> WHAT TO DO:
Copy out the stretch of items from the line containing "Where should I" through the line containing "Action: coord(21,11)", character for character, and give nothing else.

> SOURCE MATERIAL:

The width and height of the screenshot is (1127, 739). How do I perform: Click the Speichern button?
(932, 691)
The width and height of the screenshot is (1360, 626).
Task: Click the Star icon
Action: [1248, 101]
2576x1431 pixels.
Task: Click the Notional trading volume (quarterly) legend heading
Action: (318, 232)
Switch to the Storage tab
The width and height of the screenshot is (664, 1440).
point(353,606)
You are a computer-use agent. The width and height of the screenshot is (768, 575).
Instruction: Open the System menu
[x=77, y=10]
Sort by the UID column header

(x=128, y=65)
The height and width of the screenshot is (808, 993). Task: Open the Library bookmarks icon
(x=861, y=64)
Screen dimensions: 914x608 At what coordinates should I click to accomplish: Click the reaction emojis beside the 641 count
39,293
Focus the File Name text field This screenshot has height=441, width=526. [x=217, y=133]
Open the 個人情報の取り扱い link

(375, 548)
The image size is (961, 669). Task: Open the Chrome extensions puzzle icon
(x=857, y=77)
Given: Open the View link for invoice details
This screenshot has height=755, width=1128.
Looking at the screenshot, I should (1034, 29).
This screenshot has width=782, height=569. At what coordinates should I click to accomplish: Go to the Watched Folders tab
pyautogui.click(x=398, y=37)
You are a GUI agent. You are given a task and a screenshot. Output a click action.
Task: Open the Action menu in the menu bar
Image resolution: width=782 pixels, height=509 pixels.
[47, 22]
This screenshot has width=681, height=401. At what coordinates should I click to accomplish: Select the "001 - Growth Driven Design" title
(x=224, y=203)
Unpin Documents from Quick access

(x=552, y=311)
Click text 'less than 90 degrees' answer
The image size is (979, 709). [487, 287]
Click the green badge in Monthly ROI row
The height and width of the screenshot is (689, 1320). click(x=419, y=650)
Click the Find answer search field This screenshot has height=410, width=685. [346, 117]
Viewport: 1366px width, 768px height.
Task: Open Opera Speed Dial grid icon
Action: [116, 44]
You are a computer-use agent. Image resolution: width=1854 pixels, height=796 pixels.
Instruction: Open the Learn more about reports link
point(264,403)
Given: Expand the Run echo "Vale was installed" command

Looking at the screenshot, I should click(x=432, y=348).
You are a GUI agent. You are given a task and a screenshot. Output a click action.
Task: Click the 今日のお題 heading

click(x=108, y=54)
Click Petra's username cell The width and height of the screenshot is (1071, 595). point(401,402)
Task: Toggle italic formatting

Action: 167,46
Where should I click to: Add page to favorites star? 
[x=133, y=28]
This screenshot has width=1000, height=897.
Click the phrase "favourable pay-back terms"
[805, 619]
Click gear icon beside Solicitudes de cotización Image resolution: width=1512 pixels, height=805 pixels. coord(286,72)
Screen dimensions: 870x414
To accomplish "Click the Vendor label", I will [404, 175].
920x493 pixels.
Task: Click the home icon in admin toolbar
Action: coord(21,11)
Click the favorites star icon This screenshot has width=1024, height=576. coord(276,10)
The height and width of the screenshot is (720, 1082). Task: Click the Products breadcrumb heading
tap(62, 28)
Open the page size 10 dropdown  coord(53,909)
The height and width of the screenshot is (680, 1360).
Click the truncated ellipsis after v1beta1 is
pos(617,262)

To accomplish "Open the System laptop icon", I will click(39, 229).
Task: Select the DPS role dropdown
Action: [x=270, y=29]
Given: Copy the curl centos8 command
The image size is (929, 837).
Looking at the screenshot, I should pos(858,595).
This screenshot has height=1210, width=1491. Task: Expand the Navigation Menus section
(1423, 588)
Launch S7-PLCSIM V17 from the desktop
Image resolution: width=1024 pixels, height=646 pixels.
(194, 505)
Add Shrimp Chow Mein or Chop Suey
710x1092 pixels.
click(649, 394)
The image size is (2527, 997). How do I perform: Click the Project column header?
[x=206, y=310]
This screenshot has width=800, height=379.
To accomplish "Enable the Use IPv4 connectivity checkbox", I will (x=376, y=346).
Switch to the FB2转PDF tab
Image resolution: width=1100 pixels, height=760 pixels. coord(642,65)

> TASK ANSWER:
Where should I click to: Add page to favorites star? 
[x=133, y=28]
This screenshot has width=1000, height=897.
Click the phrase "favourable pay-back terms"
[805, 619]
Click gear icon beside Solicitudes de cotización Image resolution: width=1512 pixels, height=805 pixels. coord(286,72)
Screen dimensions: 870x414
To accomplish "Click the Vendor label", I will [404, 175].
920x493 pixels.
Task: Click the home icon in admin toolbar
Action: coord(21,11)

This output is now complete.